Nice! However, we’ve got one last thing to do which is to add the
StatsBomb logo to our plot as per their user agreement. For this I’ll
use a special function, add_logo() (mainly based on the
{magick}
package) created by Thomas Mock that
I always use for appending logos onto plots.

add_logo <- function(plot_path, logo_path, logo_position, logo_scale = 10){

    # Requires magick R Package https://github.com/ropensci/magick

    # Useful error message for logo position
    if (!logo_position %in% c("top right", "top left", "bottom right", "bottom left")) {
        stop("Error Message: Uh oh! Logo Position not recognized\n  Try: logo_positon = 'top left', 'top right', 'bottom left', or 'bottom right'")
    }

    # read in raw images
    plot <- magick::image_read(plot_path)
    logo_raw <- magick::image_read(logo_path)
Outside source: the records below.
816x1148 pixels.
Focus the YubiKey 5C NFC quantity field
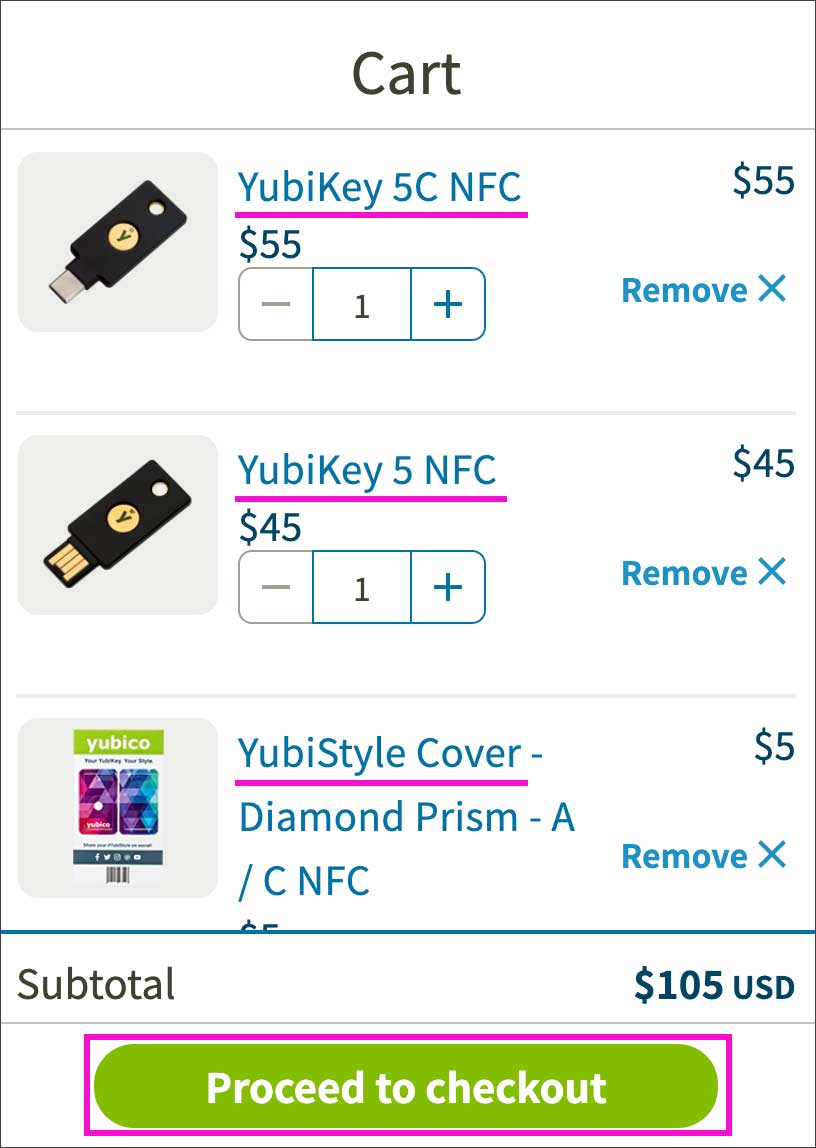pos(361,305)
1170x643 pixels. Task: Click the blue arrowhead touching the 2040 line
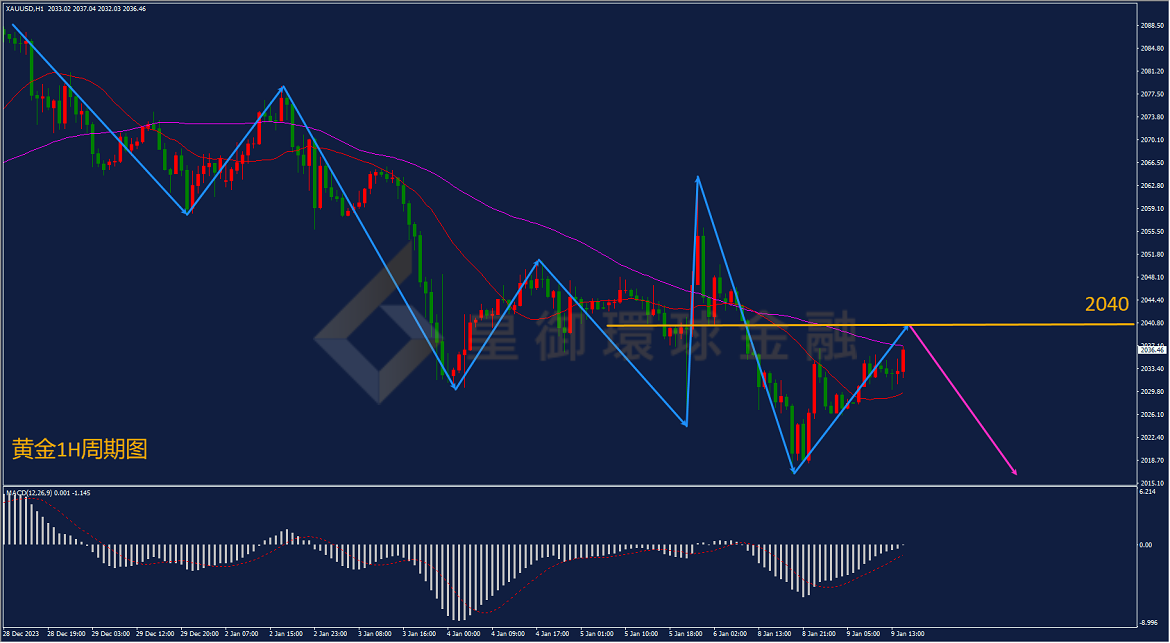coord(906,327)
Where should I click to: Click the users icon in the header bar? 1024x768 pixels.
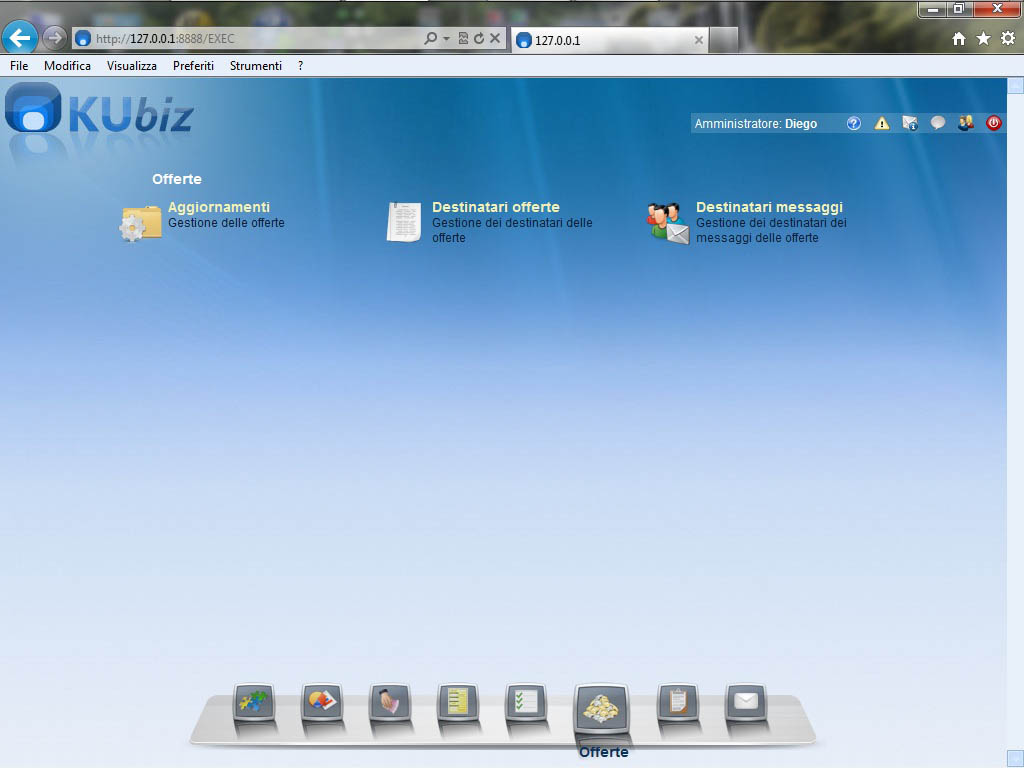tap(965, 124)
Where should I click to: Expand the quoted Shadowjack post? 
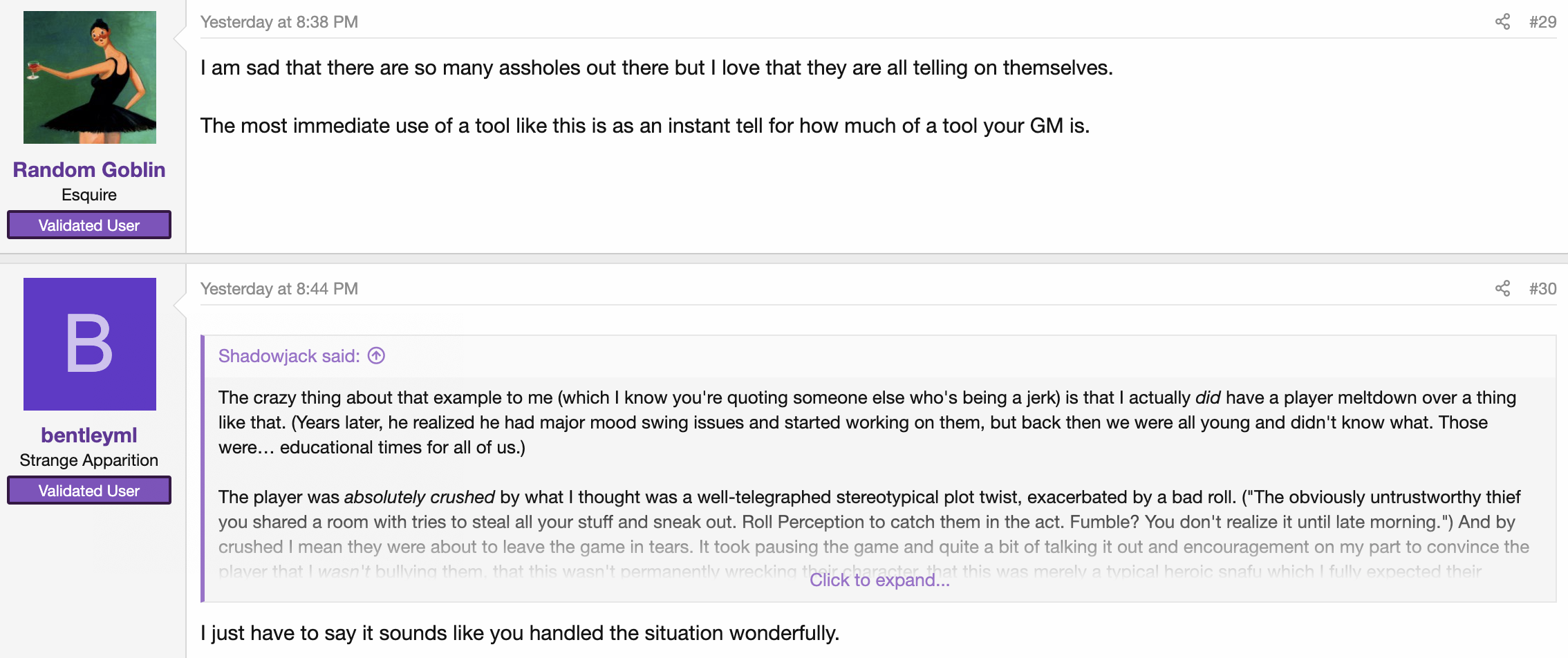click(879, 580)
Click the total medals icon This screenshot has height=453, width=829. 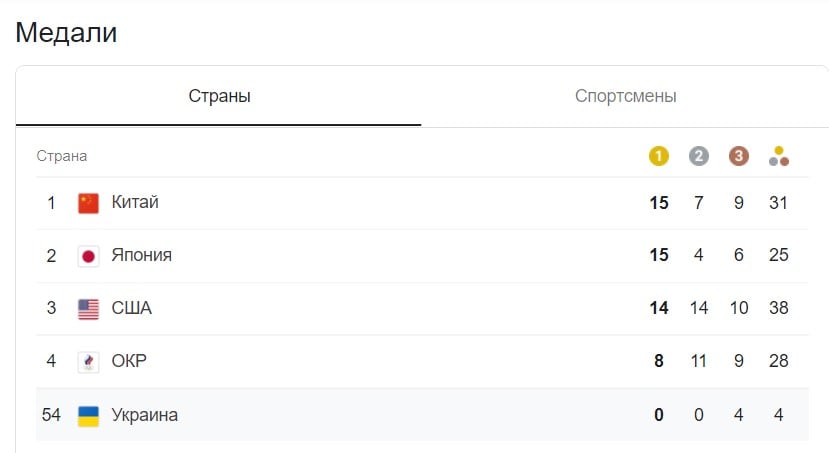pos(779,156)
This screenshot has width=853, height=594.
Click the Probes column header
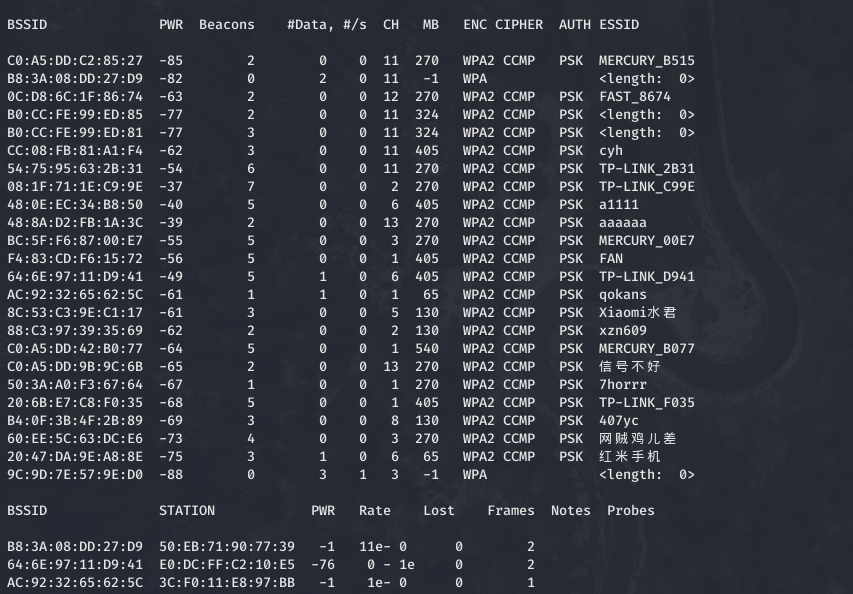[630, 511]
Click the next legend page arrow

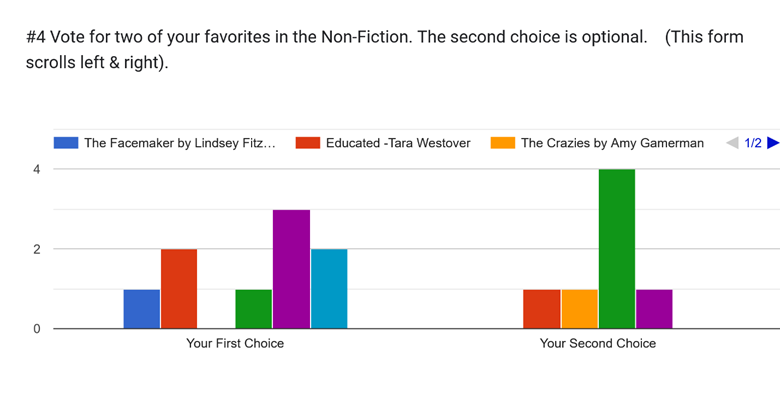point(772,143)
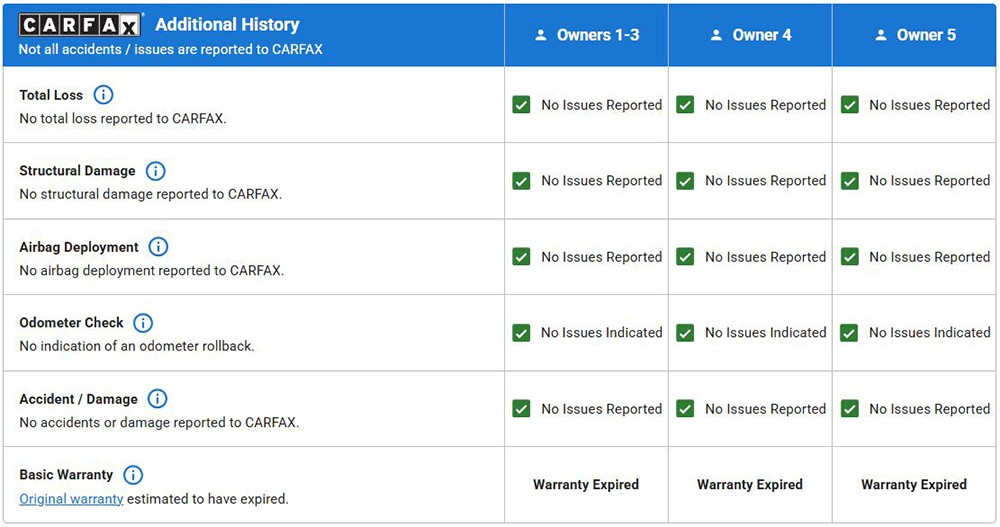
Task: Click the info icon next to Total Loss
Action: point(103,95)
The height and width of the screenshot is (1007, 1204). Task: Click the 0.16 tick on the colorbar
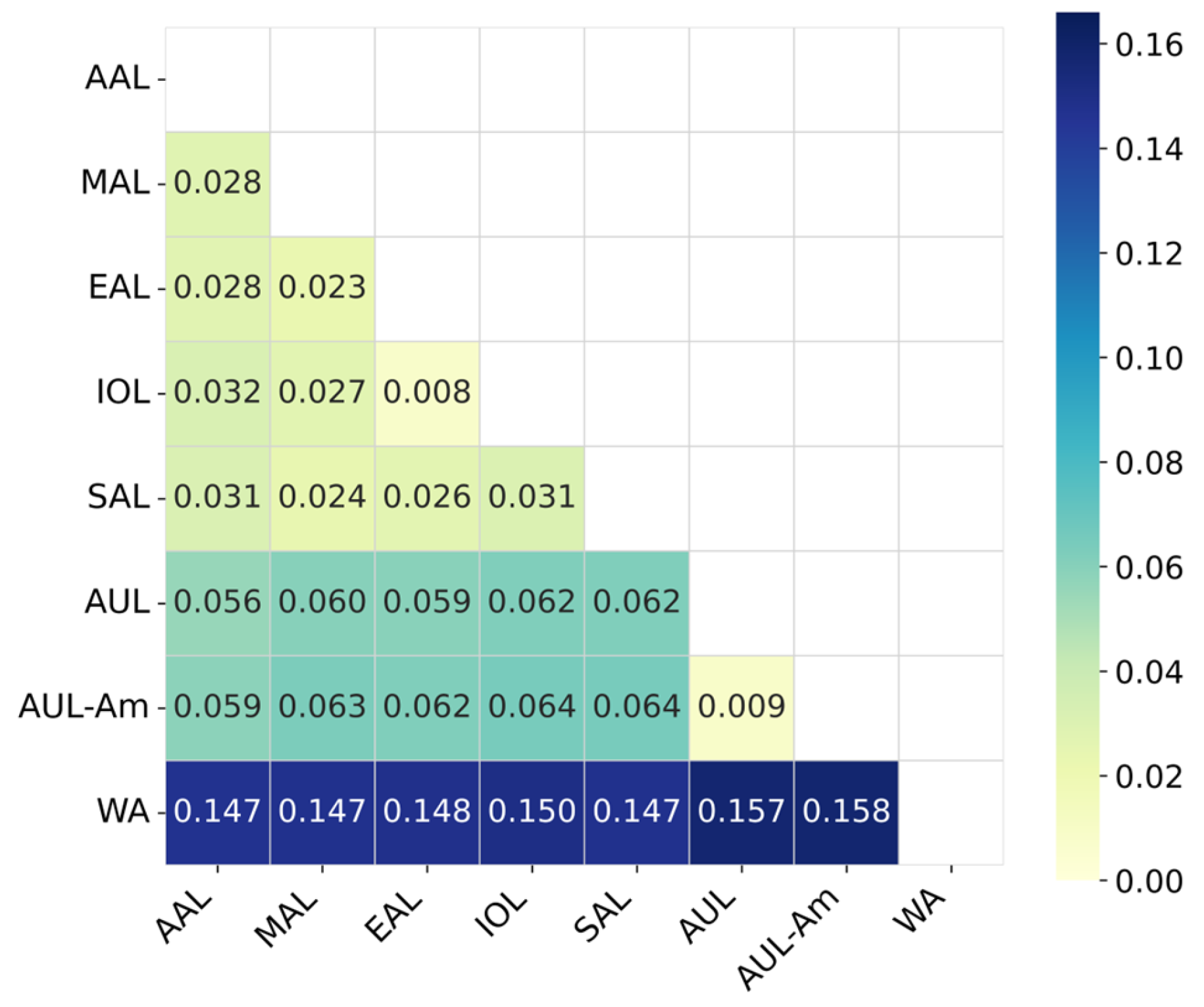click(x=1149, y=45)
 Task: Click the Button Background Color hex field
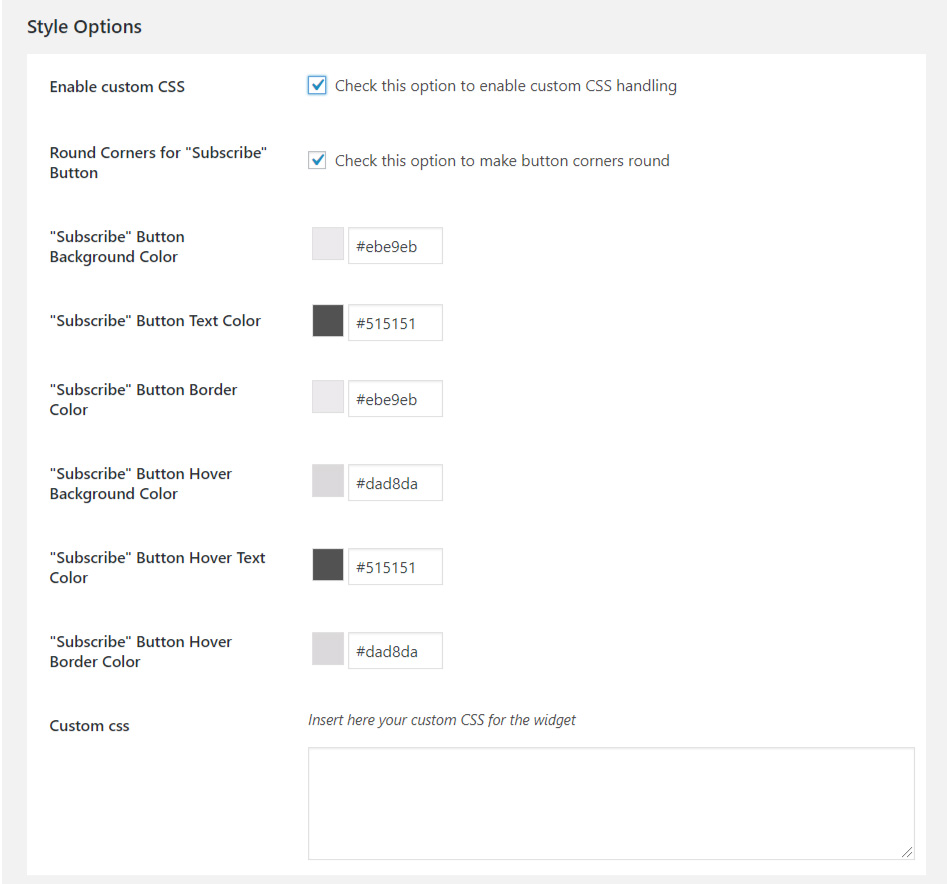395,246
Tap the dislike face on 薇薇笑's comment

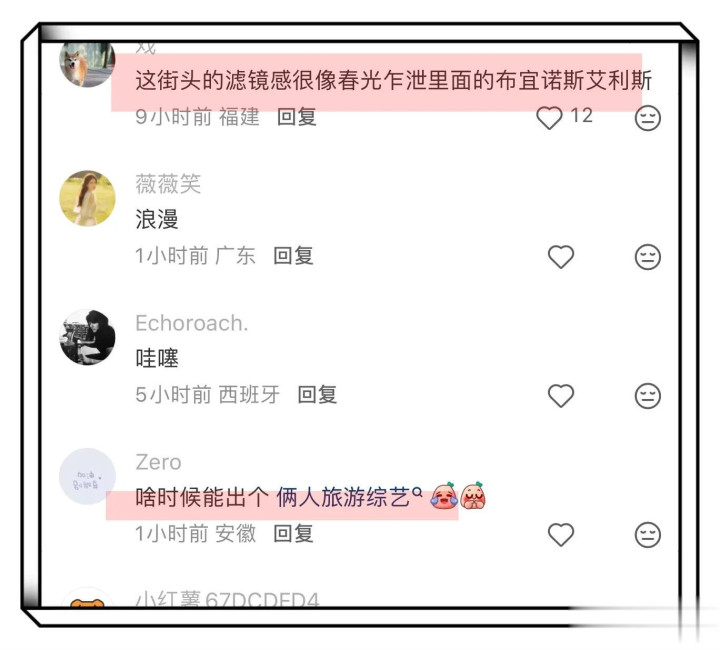(647, 257)
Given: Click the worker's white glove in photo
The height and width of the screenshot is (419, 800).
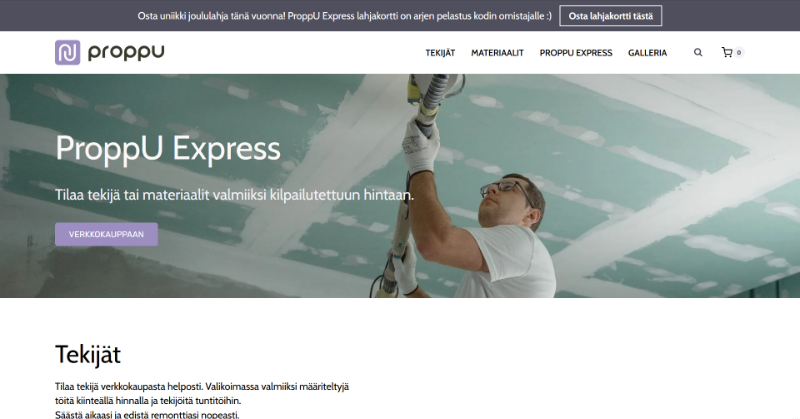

    # get dimensions of plot for scaling
    plot_height <- magick::image_info(plot)$height
    plot_width <- magick::image_info(plot)$width

    # default scale to 1/10th width of plot
    # Can change with logo_scale
    logo <- magick::image_scale(logo_raw, as.character(plot_width/logo_scale))

    # Get width of logo
    logo_width <- magick::image_info(logo)$width
    logo_height <- magick::image_info(logo)$height

    # Set position of logo
    # Position starts at 0,0 at top left
    # Using 0.01 for 1% - aesthetic padding

    if (logo_position == "top right") {
        x_pos = plot_width - logo_width - 0.01 * plot_width
        y_pos = 0.01 * plot_height
    } else if (logo_position == "top left") {
        x_pos = 0.01 * plot_width
        y_pos = 0.01 * plot_height
    } else if (logo_position == "bottom right") {
        x_pos = plot_width - logo_width - 0.01 * plot_width
        y_pos = plot_height - logo_height - 0.001 * plot_height
    } else if (logo_position == "bottom left") {
        x_pos = 0.01 * plot_width
        y_pos = plot_height - logo_height - 0.01 * plot_height
    }

    # Compose the actual overlay
    magick::image_composite(plot, logo, offset = paste0("+", x_pos, "+", y_pos))
}

We input the finished plot that we just saved as well as the path to the
StatsBomb logo that I have saved in an “img” folder. We can then set the
logo_position and the logo_scale (relative to the plot) and save it
using magick::image_write().

plot_logo <- add_logo(
  plot_path = here::here("Lionel Messi/output/clasico_match_plot_RAW.png"),
  logo_path = here::here("img/stats-bomb-logo.png"),
  logo_position = "bottom right",
  logo_scale = 5)

plot_logo

## Save Plot
magick::image_write(
  image = plot_logo, 
  path = here::here("Lionel Messi/output/clasico_match_plot_FIN.png"))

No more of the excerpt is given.